My trick to dealing with changing stylists, now that I've left the salon (and before I ever started working there), is to just disappear into the night and find a new stylist when I'm sick of the old one. When I was at the salon, though, I was a complete coward and would jump through hoops to change stylists. I would check schedules and book a last-minute appointment with the new stylist on the one day the old stylist was off, then I'd hide in my office after the cut just to avoid confrontation. Most of them were professional and never said anything. I caught some flack from a few, and would mumble something about being desperate and, well, "You weren't around, so..." Which made it sound like I fell into an open appointment rather than obsessively checking the books every day for weeks.

My friend this morning said she once tried to leave a stylist by using my "disappear into the night" tactic, only to find that the woman started calling her regularly, leaving messages and questioning why she wasn't coming back.
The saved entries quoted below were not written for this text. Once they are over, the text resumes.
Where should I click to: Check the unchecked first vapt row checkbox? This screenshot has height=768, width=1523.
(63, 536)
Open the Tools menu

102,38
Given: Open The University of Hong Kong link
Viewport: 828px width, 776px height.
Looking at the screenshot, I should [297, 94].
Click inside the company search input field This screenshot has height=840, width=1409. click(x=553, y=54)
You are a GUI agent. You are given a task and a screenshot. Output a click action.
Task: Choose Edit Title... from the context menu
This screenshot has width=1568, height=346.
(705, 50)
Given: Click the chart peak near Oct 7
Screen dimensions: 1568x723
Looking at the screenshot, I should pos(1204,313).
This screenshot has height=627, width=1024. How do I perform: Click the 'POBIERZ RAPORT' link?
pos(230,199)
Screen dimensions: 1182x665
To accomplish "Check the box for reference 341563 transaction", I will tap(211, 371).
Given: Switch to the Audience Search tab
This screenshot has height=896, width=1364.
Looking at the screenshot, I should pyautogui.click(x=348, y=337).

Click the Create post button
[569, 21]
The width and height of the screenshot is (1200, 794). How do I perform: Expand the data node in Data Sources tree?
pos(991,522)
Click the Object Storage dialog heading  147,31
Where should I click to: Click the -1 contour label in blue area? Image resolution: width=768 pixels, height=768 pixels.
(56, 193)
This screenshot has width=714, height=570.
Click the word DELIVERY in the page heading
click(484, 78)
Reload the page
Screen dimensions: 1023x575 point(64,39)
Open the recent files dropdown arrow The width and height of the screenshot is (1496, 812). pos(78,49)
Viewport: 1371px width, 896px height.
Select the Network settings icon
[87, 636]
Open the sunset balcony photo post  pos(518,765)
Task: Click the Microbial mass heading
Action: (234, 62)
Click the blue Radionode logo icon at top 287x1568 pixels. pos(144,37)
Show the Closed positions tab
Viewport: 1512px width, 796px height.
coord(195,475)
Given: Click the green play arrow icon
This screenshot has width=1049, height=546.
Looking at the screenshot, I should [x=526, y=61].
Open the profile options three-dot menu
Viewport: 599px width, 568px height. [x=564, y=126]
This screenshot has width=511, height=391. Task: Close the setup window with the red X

This, to me, is crazy. I mean, I get that we all have to make a living, but a.) it's my hair, not hers, b.) it's a free country which means I get to pick who does my hair (I think it's right there in the constitution, implied maybe, after the whole "pursuit of happiness" thing...pursuit of happiness and good hair) and c.) harassing me is definitely not going to make me want to come back.

But, you know, the relationship is there. And the added bonus of knowing that your stylist has mouths to feed based on your services and your tips. You're not just walking away from your stylist, you're abandoning her family for gawd's sake. And since you think of your stylist like a relative (because you've confessed to her that you stash Thin Mints in your nightstand so no one else in your house will eat them), that makes her children almost like your own children and for the love of all that is holy you wouldn't starve your own children, would you?! Would you?

Eh. It's just an interesting phenomena I've observed due to two women in my life dealing with it right now. What about you? If you're female, let me know if you have "stylist break-up" issues. I'm curious to see just how far this goes. (And, not to discriminate, if you're male and you've had stylist break-up issues, we'll listen to your story, too.)(Freak.)